Everything in the listing below from the line containing "Order Tracking (76, 1523)" through the line containing "Home (180, 1133)" must be repeated exactly; the remaining lines are not wanted.

(RECORDS SUPPLIED)

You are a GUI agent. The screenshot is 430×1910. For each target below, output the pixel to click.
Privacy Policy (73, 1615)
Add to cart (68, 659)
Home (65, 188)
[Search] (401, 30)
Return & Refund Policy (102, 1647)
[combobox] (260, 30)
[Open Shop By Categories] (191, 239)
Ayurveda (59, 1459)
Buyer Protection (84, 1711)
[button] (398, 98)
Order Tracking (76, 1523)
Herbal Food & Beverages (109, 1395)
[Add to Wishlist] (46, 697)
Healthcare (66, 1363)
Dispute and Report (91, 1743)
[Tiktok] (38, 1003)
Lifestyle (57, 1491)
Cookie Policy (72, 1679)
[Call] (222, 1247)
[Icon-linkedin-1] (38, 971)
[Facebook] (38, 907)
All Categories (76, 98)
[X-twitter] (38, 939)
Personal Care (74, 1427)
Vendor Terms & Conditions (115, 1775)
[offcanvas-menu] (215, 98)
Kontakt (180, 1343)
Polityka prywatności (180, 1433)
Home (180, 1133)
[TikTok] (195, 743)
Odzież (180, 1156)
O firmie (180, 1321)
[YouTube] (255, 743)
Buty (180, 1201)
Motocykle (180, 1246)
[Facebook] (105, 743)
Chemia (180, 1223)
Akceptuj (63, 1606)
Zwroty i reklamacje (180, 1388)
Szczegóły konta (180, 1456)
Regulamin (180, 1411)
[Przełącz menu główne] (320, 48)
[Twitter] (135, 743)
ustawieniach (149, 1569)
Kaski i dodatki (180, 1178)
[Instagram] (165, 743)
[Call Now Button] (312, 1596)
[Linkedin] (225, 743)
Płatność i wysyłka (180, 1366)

(End RECORDS SUPPLIED)
(RECORDS SUPPLIED)

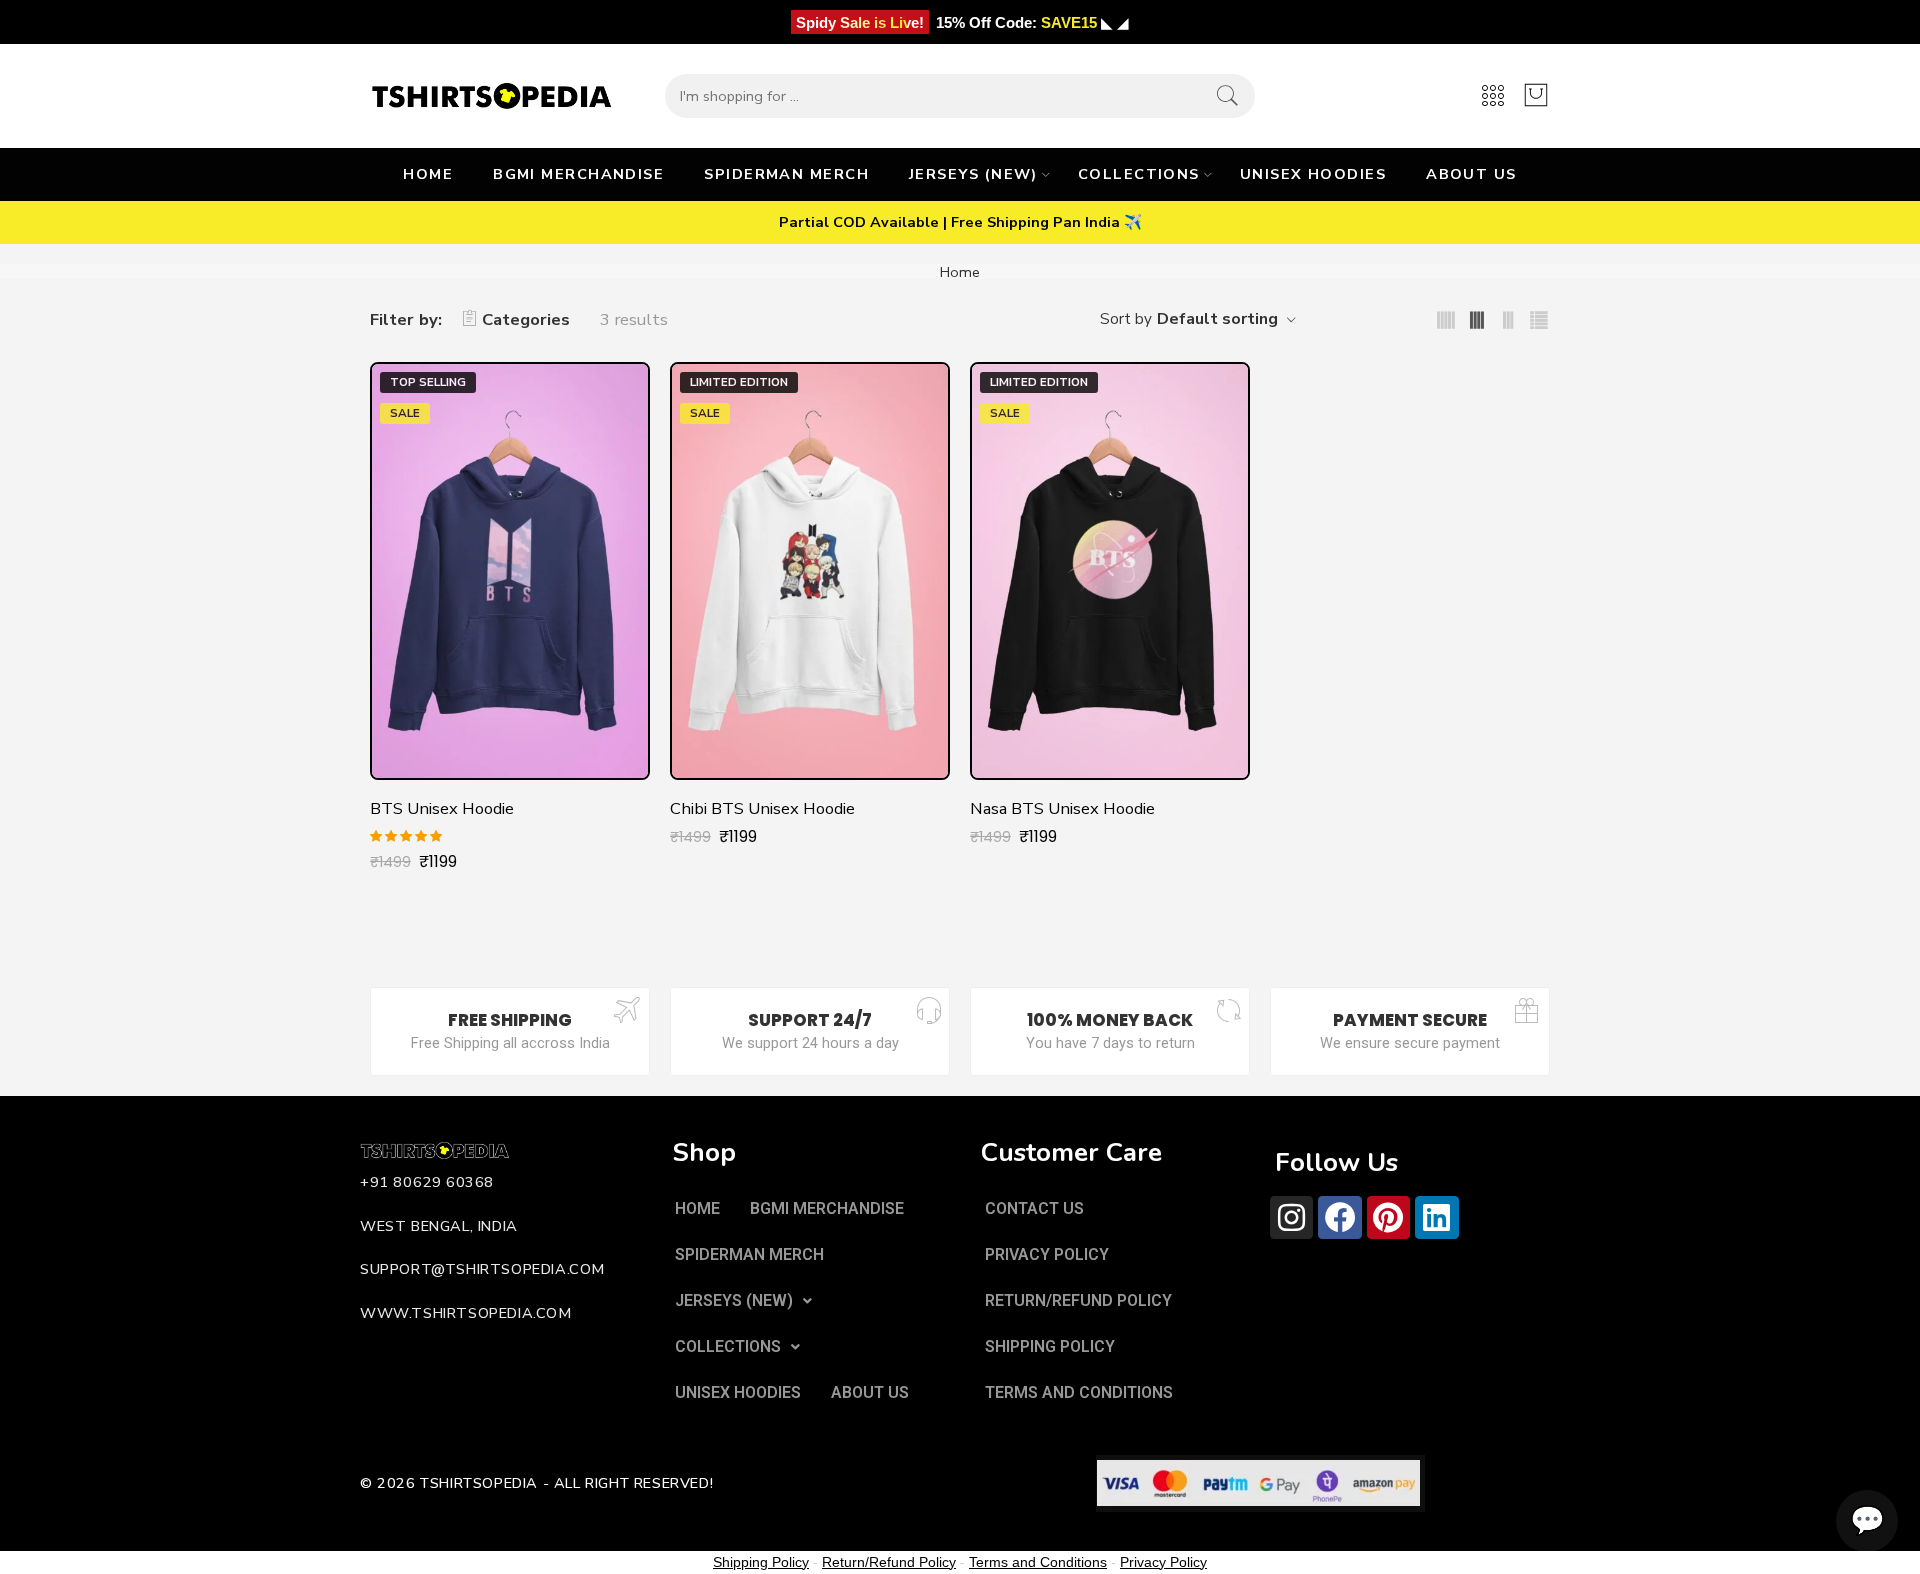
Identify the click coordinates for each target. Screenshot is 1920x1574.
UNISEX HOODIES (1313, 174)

(End RECORDS SUPPLIED)

◆ **RESPONSE BELOW**
Order Tracking (76, 1523)
Herbal Food & Beverages (109, 1395)
[Add to Wishlist] (46, 697)
Healthcare (66, 1363)
Dispute and Report (91, 1743)
[Tiktok] (38, 1003)
Lifestyle (57, 1491)
Cookie Policy (72, 1679)
[Call] (222, 1247)
[Icon-linkedin-1] (38, 971)
[Facebook] (38, 907)
All Categories (76, 98)
[X-twitter] (38, 939)
Personal Care (74, 1427)
Vendor Terms & Conditions (115, 1775)
[offcanvas-menu] (215, 98)
Kontakt (180, 1343)
Polityka prywatności (180, 1433)
Home (180, 1133)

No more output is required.